E que tal a música criada pelos artistas de língua portuguesa?

Gosto bastante dela. Na realidade, escuto um pouco de tudo – Bossa Nova, samba, choro, tropicália, samba, choro, frevo, baião… É interessante porque a minha aventura com a língua portuguesa começou graças à musica brasileira. Gostei da sua melodia e da própria forma gráfica das palavras, por exemplo o til. Com a fascinação pela língua veio logo a vontade de conhecer a cultura dos países de língua portuguesa que, à primeira vista, parecia ser muito exótica. A presença de tantos sotaques e variedades foi também um aspeto super atraente para mim.

Quais são os teus planos em relação ao futuro próximo? Incluem a língua portuguesa?

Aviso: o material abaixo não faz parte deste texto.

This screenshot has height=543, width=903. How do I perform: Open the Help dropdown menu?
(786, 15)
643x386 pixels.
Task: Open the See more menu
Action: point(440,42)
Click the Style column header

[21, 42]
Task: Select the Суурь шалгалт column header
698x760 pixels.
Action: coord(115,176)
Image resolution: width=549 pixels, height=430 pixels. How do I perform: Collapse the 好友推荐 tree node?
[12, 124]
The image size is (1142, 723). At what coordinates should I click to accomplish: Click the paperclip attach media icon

Sim, definitivamente. Agora queria continuar estudos portugueses no mestrado na Universidade de Varsóvia, concentrando-me na literatura e na tradução. Estou a planear criar um blogue sobre a música brasileira, traduzir alguma obra de Clarice Lispector e estudar outras línguas, como japonês ou espanhol. Espero conseguir realizar um intercâmbio com alguma universidade brasileira ou, pelo menos, visitar este país. Ficarei contente se, no futuro, puder trabalhar para desenvolver o diálogo entre a Polónia e os países de língua portuguesa no campo cultural.